Is it naive to think they would do it in a nice way ...
Initially, reading through the comments I felt people were maybe overreacting.
I was thinking, surely they're just talking about introducing a mechanism where a game such as Burnout Paradise, which has billboards and branded vehicles, can sort of justify including them and could perhaps update these on the fly with different sponsors over the lifetime of the game.
Then someone mentioned EA's love of sports franchises and what they did with Battlefield 2142. Then someone else mentioned bandwidth and download caps.
So, I could tolerate it if its discreet, fitting product placement similar to the movies. It would be nice to think it might result in reduced game prices or allowed the game studios to have a cash cushion to subsidise a few more experimental games, rather than relying purely on tried and tested formula.
For games such as the above mentioned Burnout I wouldn't mind too much if they were encouraged to patch and expand the game for free, and include changes to the sponsors in those updates. I used to be a big UT2k4 player and liked the fact that Epic continued to patch the game and add FREE (admittedly community based) map packs at regular intervals.
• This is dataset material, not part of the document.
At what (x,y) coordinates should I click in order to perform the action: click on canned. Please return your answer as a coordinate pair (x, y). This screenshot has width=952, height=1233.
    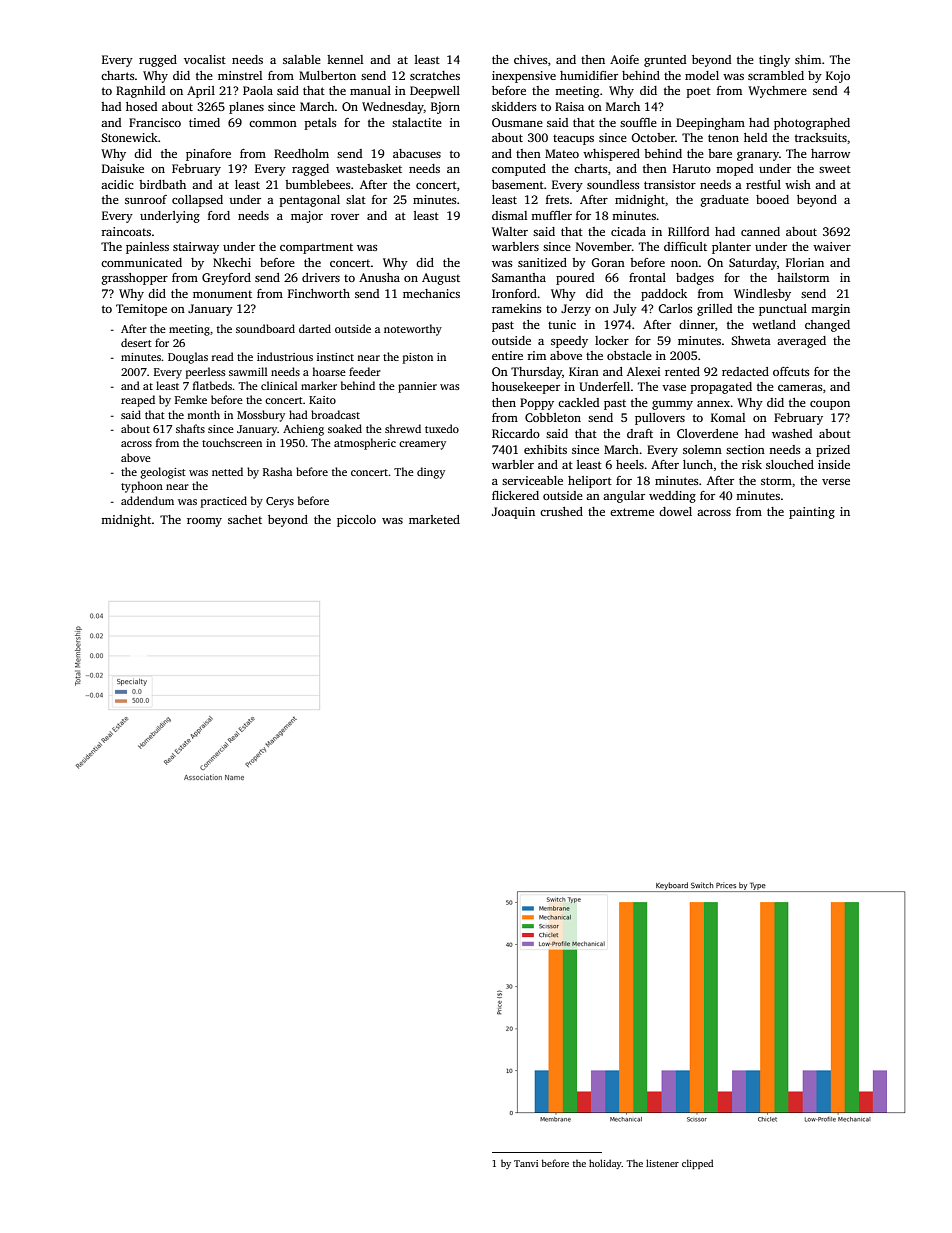
    Looking at the image, I should click on (760, 231).
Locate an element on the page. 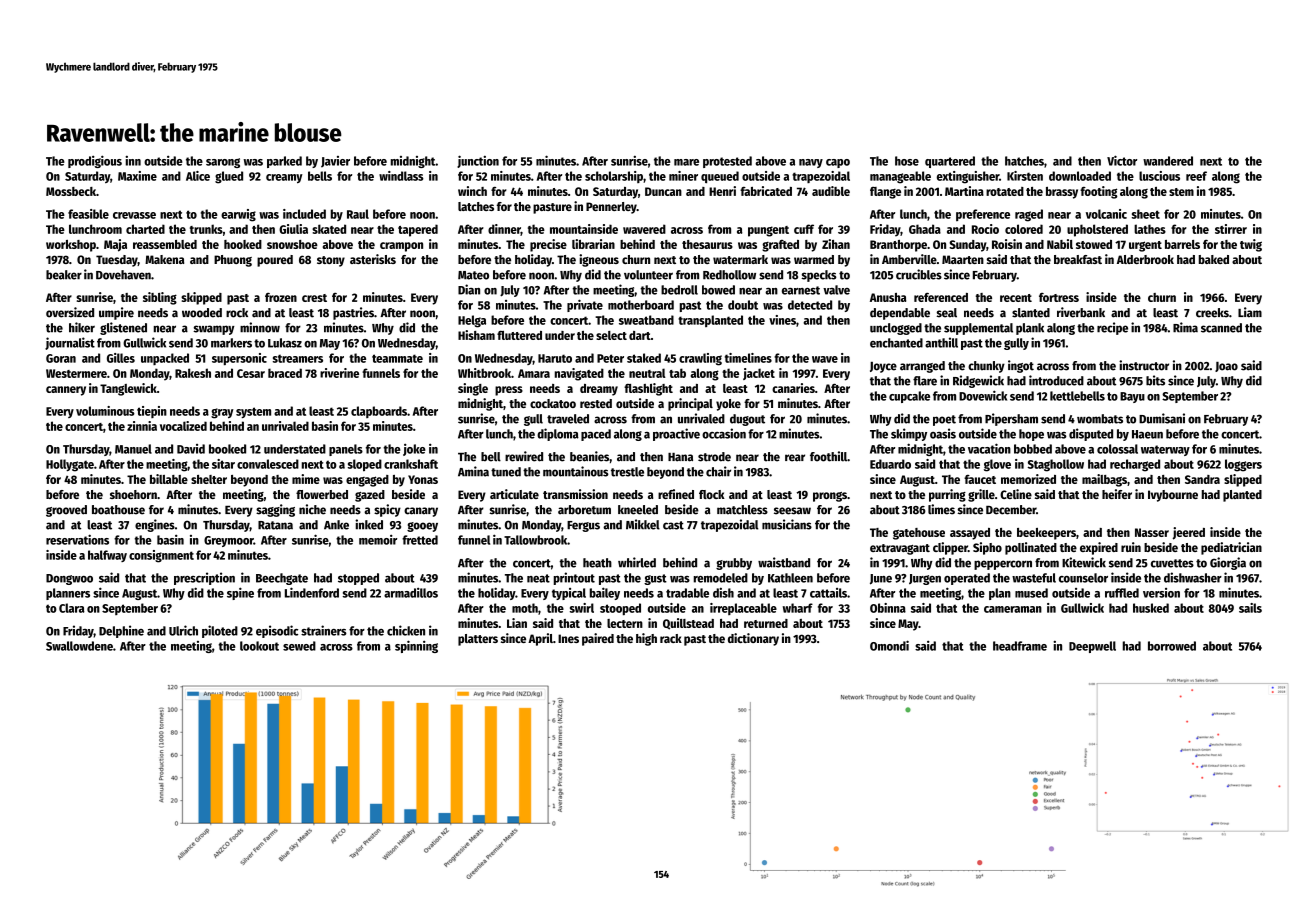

However, I can see that for certain companies, it would either be to increase the bonuses taken at board/shareholder level, or to finance the takeover of more individual games with the intent of turning them into yet another franchise.
Plus, given that since Virgin have taken over my decent broadband provider and started turning my nice fast unlimited cable connection into a capped and throttled one for the same money, similar to all the other providers, I really don't like the idea of adding the dynamic downloading of nice big advertising textures, to the stream of data that I download while playing - especially when I'm supposedly playing single player, therefore technically off-line.
You could also argue that racing games such as Gran Turismo and Need For Speed are nothing more than big car advertisements, so one might hope the license agreements with car manufacturers for those games are used to subsidise the game development, rather than provide a purely additional revenue stream to the car companies. Sadly I don't think it's the former.